• [Dataset entries]:
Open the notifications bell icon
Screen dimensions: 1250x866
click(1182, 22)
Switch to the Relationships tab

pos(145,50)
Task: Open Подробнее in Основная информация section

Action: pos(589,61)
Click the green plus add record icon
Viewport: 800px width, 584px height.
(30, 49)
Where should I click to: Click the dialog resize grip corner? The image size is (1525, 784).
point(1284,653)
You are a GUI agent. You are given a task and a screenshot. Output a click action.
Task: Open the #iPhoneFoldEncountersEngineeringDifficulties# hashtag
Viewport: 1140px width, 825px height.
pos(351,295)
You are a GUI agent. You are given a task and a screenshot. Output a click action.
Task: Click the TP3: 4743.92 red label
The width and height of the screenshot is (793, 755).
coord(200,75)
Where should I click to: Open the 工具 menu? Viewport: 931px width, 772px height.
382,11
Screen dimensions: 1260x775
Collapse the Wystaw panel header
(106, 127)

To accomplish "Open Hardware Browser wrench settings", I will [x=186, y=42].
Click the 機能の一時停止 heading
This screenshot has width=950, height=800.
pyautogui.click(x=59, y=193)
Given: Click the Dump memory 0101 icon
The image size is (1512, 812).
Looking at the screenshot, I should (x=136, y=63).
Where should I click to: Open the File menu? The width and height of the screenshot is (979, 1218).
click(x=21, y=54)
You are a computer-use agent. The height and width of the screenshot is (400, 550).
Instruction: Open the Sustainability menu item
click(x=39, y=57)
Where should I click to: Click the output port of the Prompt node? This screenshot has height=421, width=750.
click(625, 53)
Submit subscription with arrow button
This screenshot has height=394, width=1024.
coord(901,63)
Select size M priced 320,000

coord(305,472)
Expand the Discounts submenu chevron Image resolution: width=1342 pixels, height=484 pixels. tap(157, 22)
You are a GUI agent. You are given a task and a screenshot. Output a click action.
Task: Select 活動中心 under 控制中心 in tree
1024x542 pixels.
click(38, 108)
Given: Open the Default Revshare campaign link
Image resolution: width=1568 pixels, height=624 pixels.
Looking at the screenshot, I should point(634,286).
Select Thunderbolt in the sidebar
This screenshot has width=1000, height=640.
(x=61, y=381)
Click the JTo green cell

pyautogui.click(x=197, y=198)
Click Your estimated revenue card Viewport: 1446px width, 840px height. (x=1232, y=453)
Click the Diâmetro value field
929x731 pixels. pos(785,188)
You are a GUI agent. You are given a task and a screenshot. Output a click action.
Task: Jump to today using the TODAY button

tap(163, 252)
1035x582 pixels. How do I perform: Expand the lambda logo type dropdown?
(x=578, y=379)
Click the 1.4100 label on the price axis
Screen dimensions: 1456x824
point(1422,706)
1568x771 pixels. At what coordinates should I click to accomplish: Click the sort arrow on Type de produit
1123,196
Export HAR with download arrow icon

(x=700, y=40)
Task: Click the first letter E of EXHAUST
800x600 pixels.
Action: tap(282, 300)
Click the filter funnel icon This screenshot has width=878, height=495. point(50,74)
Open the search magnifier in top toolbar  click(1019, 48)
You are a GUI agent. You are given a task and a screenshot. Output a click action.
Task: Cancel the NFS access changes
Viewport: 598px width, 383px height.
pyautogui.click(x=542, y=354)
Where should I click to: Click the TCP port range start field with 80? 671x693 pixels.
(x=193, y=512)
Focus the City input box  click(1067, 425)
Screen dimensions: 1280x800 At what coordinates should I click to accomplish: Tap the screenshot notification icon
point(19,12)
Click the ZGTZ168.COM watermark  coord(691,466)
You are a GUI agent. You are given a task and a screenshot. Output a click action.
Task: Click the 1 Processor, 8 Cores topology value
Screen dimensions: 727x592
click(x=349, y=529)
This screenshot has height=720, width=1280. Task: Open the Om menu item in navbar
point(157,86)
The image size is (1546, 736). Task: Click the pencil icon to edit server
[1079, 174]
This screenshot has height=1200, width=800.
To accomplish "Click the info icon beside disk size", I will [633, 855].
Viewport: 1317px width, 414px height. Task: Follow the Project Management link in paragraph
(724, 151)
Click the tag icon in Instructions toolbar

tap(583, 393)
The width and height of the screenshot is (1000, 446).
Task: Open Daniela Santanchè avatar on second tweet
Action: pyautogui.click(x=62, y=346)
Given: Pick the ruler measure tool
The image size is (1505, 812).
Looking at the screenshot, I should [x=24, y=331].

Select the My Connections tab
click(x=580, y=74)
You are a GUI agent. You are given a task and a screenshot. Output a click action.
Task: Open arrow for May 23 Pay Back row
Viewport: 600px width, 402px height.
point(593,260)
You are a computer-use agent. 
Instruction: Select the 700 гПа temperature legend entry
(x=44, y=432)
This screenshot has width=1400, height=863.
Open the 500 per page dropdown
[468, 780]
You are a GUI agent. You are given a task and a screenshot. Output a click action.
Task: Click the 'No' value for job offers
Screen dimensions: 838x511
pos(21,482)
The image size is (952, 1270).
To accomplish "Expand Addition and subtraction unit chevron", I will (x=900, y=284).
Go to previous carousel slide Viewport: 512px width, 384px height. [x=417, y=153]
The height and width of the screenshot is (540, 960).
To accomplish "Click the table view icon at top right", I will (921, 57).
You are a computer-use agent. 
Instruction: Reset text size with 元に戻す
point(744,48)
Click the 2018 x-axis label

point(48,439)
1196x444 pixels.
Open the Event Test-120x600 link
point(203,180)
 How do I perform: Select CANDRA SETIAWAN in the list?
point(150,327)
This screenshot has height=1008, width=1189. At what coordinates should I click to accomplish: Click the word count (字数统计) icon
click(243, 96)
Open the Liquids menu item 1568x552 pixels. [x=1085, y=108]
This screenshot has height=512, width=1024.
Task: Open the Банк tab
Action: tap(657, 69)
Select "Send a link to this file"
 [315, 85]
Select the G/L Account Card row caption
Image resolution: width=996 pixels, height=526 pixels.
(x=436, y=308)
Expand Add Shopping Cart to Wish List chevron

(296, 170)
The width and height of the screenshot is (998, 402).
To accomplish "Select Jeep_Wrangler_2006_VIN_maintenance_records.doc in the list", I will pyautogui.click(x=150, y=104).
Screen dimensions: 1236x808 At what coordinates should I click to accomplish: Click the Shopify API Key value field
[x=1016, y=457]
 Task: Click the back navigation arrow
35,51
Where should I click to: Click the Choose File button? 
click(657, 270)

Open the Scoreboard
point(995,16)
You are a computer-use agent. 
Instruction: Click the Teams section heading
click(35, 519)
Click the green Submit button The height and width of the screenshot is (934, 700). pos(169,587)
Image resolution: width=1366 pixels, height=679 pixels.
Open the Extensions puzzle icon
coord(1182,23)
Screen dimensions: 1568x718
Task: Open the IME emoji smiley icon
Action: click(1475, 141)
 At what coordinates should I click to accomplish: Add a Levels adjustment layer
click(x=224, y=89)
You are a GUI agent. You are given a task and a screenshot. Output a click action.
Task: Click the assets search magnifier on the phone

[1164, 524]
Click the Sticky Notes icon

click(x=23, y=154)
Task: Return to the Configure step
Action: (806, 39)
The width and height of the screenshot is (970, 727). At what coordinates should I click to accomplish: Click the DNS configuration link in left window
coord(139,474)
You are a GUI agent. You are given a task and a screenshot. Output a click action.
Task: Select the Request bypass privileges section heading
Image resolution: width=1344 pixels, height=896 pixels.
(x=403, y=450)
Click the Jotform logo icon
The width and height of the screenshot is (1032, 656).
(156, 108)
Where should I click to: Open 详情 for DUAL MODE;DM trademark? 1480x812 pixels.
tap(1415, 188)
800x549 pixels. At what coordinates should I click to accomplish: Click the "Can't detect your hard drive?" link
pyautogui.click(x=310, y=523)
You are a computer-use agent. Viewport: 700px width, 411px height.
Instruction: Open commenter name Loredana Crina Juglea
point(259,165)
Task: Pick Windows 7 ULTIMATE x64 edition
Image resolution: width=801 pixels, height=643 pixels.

• [Exercise requirements]: In the entries above, find each line with the string "will" and copy it.

• [Answer space]:
To accomplish "Open Hardware Browser wrench settings", I will [x=186, y=42].
To accomplish "Click the info icon beside disk size", I will [633, 855].
To accomplish "Expand Addition and subtraction unit chevron", I will (x=900, y=284).
To accomplish "Click the table view icon at top right", I will (921, 57).
To accomplish "Select Jeep_Wrangler_2006_VIN_maintenance_records.doc in the list", I will pyautogui.click(x=150, y=104).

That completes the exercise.